In the text on clonidine's physical effects, what circumstance is given for skin reactions?

## Study text
-- -- --

It is also worth noting that these effects will not necessarily occur in a predictable or reliable manner, although higher doses are more liable to induce the full spectrum of effects. Likewise, adverse effects become increasingly likely with higher doses and may include addiction, severe injury, or death ☠.''

Physical effects

- Sedation - Clonidine can be strong in its sedating effect. This can lead to atypical walking gait from decreased locomotion coordination.
- Decreased heart rate
- Decreased blood pressure
- Abnormal heartbeat - Clonidine's chance of causing this is relatively low, but caution should be taken if clonidine is taken with other drugs that can cause this. Intense physical activity should probably be avoided.
- Dry mouth
- Constipation
- Decreased blood pressure upon standing - This effect may be overwhelming at higher doses and can be called a "head rush."
- Physical fatigue
- Dizziness
- Skin reactions - This can happen if clonidine is given in a patch, such as in Catapres-TTS.
- Anxiety
- Raynaud's Phenomenon - Raynaud's Phenomenon occurs when the spasm of arteries results in reduced flood flow to the extremities, causing a pale tone, tingling, and numbness.

-- -- --

## Information
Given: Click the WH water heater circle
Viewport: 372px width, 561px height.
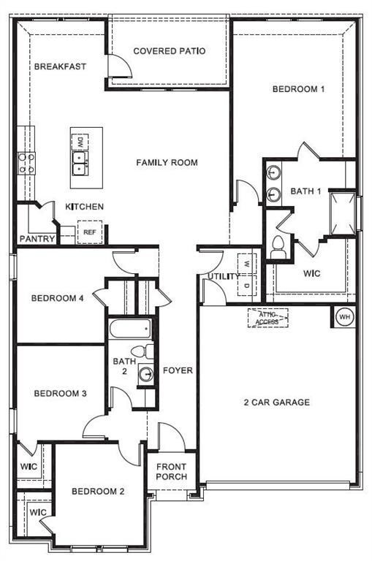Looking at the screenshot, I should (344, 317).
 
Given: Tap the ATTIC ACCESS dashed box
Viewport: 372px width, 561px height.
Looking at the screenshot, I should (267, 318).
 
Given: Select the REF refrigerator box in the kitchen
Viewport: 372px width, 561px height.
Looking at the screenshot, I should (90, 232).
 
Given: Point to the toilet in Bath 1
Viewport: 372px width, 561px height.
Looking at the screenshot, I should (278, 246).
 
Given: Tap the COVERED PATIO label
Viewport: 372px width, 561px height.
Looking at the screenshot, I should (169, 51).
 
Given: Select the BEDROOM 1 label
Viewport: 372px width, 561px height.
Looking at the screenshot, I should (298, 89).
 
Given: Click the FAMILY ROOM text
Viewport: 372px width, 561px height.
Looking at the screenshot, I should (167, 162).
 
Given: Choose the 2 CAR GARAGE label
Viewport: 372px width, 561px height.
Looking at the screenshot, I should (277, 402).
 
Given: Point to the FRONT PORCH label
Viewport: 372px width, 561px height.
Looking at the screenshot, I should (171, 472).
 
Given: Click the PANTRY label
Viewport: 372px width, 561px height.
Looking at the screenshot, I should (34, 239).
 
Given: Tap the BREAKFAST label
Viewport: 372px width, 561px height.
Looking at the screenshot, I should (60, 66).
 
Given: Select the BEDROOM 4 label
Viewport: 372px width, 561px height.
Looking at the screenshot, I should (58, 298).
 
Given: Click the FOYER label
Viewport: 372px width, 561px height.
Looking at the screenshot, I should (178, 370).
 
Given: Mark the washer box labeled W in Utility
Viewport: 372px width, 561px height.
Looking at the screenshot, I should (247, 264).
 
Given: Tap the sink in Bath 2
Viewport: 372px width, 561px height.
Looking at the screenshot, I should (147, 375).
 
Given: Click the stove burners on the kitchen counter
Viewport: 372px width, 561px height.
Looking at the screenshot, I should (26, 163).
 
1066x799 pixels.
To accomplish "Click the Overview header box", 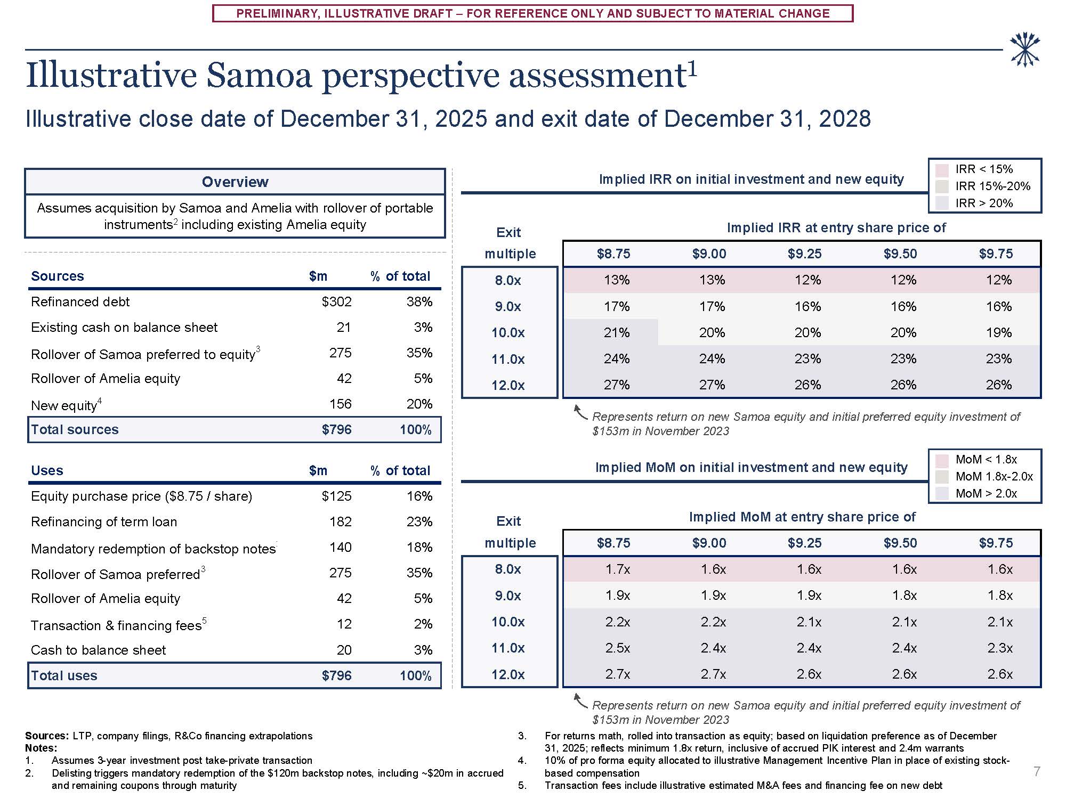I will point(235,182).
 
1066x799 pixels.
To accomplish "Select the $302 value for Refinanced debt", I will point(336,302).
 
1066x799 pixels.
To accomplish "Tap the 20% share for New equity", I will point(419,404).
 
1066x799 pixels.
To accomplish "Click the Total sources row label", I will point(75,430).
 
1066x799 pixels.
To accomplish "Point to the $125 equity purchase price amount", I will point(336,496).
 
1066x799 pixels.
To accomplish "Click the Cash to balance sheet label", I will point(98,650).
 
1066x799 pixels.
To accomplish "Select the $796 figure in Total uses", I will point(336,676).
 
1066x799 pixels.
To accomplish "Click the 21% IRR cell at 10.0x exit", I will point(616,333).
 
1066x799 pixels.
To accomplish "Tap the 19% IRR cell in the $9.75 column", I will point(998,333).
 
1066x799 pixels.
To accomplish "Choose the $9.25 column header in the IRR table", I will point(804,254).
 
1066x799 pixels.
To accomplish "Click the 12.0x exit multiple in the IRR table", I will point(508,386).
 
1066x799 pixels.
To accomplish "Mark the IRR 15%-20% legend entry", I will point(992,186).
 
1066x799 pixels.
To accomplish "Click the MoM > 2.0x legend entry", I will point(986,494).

-- -- --

## Written reply
Skin reactions can happen when clonidine is given in a patch, such as in Catapres-TTS.